Management of pod borer in chickpea

November 28, 2012 10:00 pm | Updated 10:00 pm IST

Pod borer is a notorious pest of chickpea causing heavy damage to the crop. Yield loss due to pod borer is estimated at 21 per cent. The pest is reported to cause about 50 to 60 per cent damage to the chickpea pods.

Apart from chickpea the pest also attacks pigeonpea, sunflower, cotton, safflower, chilli, sorghum, groundnut, tomato and other agricultural and horticultural crops. It is a devastating pest of pulses and oilseeds.

Infestation

The infestation starts on chickpea usually a fortnight after germination and becomes serious just after the initiation of flower bud coupled with cloudy and humid weather.

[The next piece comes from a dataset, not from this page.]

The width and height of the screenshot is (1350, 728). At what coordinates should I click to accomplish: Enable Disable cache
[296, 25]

Medium sized light brown moths measuring about 40 mm across the wings have a dark speck and dark area on the forewings.

Hind wings are light in colour with a dark patch at the outer end.

Females lay several small white eggs singly. Upon hatching in 3-4 days the caterpillars feed on the leaves for a short time and subsequently attack the pods.

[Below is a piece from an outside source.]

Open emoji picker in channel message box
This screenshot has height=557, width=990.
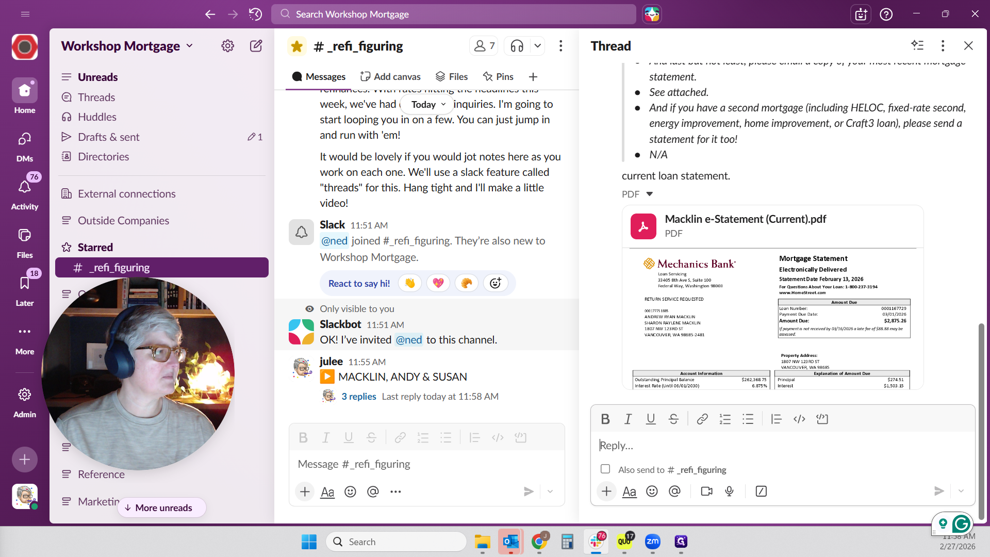coord(350,492)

A full-grown caterpillar is about 34 mm long, greenish to brownish in colour with scattered short white hairs and buries itself in the soil to make an earthen cell inside which it pupates. The life cycle is completed in about 30-45 days. The pest completes eight generations in a year.

Management

— Summer ploughing to expose the hidden stages of the pest to natural predation.

— Application of HaNPV at the rate of 100 LE per acre along with 0.5 per cent jaggery and 0.1 per cent boric acid at egg hatch stage and repeat at 15-20 days.

— Use of chemicals should comprise 0.6g methomyl 40 SP or 2.00 ml profenophos 50 EC per litre of water as ovicides.

— Use of pheromone traps at 4-5 traps/ha. Spraying neem seed kernel. Extract 5 per cent in the early stage.

— If the infestation is severe, new insecticide molecules like 0.3 ml indoxacarb 14.5 SC or 0.1 ml spinosad 45 SC or 0.75ml Navaluron 10 EC or 2.5ml chlorpyriphos 20 EC can be applied.

— Use of 4-5 bird perches to attract birds and sowing bhendi or marigold around the field as trap crops are most effective.